Praktica's mid-70s stop-down TTL M42 SLR — the LTL3, CdS metering, manual exposure, 1975.
The Praktica LTL3 is a 35mm film SLR built by VEB Pentacon in Dresden, East Germany, a mid-1970s revision within the long-running L-series line. It continued the stop-down TTL-metered M42 formula of the earlier LTL with detail changes, remaining an inexpensive metered body aimed at first-time system buyers and exported widely to the UK market.
It is an M42 screw-mount SLR using a vertical-travel metal focal-plane shutter with speeds up to 1/1000 plus B. Metering is battery-powered CdS through the lens, operated stop-down: the aperture is closed via a lever and a needle in the pentaprism finder is matched for correct exposure. Exposure is manual only. The shutter is mechanically timed and fires with a flat battery, while the meter needs a cell to work.
The LTL3 suits students and general users after a rugged, low-cost TTL camera and comfortable with stop-down metering. It shares the plain but durable handling of its siblings and works with the huge pool of affordable M42 lenses, so a usable kit costs little; the dimmed metering finder and fully manual operation are the expected trade-offs.

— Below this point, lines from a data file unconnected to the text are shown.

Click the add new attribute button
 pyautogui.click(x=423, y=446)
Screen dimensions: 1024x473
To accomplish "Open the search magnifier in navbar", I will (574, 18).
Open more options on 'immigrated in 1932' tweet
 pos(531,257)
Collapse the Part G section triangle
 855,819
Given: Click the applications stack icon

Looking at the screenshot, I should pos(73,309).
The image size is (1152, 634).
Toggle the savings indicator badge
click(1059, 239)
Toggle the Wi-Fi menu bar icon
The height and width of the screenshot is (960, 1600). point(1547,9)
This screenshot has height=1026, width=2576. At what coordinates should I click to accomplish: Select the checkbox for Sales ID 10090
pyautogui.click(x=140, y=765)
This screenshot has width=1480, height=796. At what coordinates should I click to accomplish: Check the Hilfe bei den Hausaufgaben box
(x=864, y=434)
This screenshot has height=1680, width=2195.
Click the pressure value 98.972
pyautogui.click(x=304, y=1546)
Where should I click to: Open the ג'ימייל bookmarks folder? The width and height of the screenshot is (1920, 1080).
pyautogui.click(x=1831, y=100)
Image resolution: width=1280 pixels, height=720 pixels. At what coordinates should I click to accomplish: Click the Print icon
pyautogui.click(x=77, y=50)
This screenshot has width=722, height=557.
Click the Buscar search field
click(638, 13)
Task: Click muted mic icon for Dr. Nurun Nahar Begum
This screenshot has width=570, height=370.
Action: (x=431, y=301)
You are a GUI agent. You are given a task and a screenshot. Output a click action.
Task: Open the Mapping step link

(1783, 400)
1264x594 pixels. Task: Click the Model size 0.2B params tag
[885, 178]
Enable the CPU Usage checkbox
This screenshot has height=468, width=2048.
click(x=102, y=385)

On the used market, check the CdS meter responds and remember the design assumed a mercury cell near 1.35V, so modern batteries can bias readings unless compensated. Run the shutter through its speeds listening for capping, and inspect the perishable foam light seals and mirror damper. Look for prism desilvering or foam haze, test film advance and rewind feel, verify the stop-down lever functions, and check the focusing screen is clean and unmarked.